# 元の文書

□ □ □ □ □ □ □

- 更新日 : 2024年9月27日
おにぎり屋を開業するには – 必要な手続きや費用、資格も解説!
手軽に利用できるなど、さまざまな理由でテイクアウトサービスを利用する人も増えています。おにぎり屋さんもテイクアウトに適したビジネス形態です。自身でおにぎり屋を開業しようと思った場合、どのような準備が必要になるのでしょうか。この記事では、おにぎり屋の開業に必要な資格や許可、手続き、費用の目安などについて解説します。
目次
おにぎり屋の開業に必要な手続きや資格、許可
おにぎり屋の営業は、飲食店営業に該当します。食品を取り扱うことになりますので、食品衛生責任者の資格と飲食店営業許可が必要です。資格や許可がないとおにぎり屋を開業できません。
なお、資格や営業許可関係は日本国内で営業する場合ですので、海外でおにぎりを販売したい場合は、その国の法律に基づき手続きを行う必要があります。
今回は、日本国内でおにぎり屋を開業する場合に必要な、食品衛生責任者の資格と飲食店営業許可について見ていきましょう。
食品衛生責任者
おにぎり屋のように食品営業を行う場合は、食品衛生責任者の設置義務があります。食品衛生責任者とは、食品衛生の知見があり、事業場の衛生管理を担う責任者のことです。
都道府県知事等の定める講習会(6時間程度)を受講することで資格を取得できます。なお、調理師や製菓衛生士、栄養士など特定の資格を有する人については講習会を受講することなく資格取得が可能です。
一人でおにぎり屋を開業する場合は、開業者自身が食品衛生責任者の資格を取得しておく必要があります。

□ □ □ □ □ □ □

# 提示データ
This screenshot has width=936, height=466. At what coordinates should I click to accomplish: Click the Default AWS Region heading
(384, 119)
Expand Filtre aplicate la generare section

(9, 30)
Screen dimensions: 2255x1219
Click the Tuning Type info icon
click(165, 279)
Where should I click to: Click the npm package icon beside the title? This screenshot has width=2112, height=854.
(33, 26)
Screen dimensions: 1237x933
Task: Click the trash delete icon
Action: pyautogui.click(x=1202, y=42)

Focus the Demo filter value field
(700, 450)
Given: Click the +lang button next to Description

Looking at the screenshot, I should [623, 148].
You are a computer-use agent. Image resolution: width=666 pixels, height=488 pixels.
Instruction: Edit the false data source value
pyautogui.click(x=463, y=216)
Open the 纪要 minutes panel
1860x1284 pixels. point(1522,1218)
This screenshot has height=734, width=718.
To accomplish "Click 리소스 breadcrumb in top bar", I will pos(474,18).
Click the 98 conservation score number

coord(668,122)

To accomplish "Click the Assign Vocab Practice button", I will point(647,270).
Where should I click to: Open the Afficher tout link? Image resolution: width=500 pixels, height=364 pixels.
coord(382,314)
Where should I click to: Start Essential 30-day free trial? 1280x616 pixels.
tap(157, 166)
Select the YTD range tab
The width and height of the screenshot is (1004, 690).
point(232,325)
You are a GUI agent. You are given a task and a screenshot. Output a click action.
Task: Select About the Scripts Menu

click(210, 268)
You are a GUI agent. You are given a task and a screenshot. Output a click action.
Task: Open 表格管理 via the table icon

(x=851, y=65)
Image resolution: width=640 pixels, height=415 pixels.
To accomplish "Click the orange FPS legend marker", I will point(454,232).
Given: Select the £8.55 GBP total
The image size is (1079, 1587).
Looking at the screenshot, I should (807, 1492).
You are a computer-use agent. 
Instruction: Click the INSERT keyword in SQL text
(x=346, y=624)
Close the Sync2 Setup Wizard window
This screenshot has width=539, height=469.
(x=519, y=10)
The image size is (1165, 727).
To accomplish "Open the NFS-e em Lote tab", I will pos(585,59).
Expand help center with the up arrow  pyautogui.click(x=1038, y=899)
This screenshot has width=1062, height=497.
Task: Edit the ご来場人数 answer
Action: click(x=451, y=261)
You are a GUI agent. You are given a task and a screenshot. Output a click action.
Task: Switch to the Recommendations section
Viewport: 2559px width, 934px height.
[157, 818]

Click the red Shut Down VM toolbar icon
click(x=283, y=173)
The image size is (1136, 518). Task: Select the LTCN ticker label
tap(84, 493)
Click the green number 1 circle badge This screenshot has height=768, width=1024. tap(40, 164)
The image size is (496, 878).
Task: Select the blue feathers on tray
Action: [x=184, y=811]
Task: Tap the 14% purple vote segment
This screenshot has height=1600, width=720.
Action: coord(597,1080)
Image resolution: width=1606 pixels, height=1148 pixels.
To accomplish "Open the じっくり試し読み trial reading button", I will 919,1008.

□ □ □ □ □ □ □

# 練習問題
a – おにぎり屋開業の記事について、次の問いに答えよ。
(i) おにぎり屋の営業は何に該当するとされているか。
(ii) 食品衛生責任者の講習会はおよそ何時間程度か。
(iii) 一人でおにぎり屋を開業する場合、食品衛生責任者の資格を取得しておく必要があるのは誰か。
b – おにぎり屋開業の記事の一部を、一字も変えずに出力せよ。「手軽に利用できるなど、さまざ」を含む語句から書き始め、「ことなく資格取得が可能です。」の直後で止めること。

# 解答例
a –
(i) 飲食店営業
(ii) 6時間程度
(iii) 開業者自身

b –
手軽に利用できるなど、さまざまな理由でテイクアウトサービスを利用する人も増えています。おにぎり屋さんもテイクアウトに適したビジネス形態です。自身でおにぎり屋を開業しようと思った場合、どのような準備が必要になるのでしょうか。この記事では、おにぎり屋の開業に必要な資格や許可、手続き、費用の目安などについて解説します。
目次
おにぎり屋の開業に必要な手続きや資格、許可
おにぎり屋の営業は、飲食店営業に該当します。食品を取り扱うことになりますので、食品衛生責任者の資格と飲食店営業許可が必要です。資格や許可がないとおにぎり屋を開業できません。
なお、資格や営業許可関係は日本国内で営業する場合ですので、海外でおにぎりを販売したい場合は、その国の法律に基づき手続きを行う必要があります。
今回は、日本国内でおにぎり屋を開業する場合に必要な、食品衛生責任者の資格と飲食店営業許可について見ていきましょう。
食品衛生責任者
おにぎり屋のように食品営業を行う場合は、食品衛生責任者の設置義務があります。食品衛生責任者とは、食品衛生の知見があり、事業場の衛生管理を担う責任者のことです。
都道府県知事等の定める講習会(6時間程度)を受講することで資格を取得できます。なお、調理師や製菓衛生士、栄養士など特定の資格を有する人については講習会を受講することなく資格取得が可能です。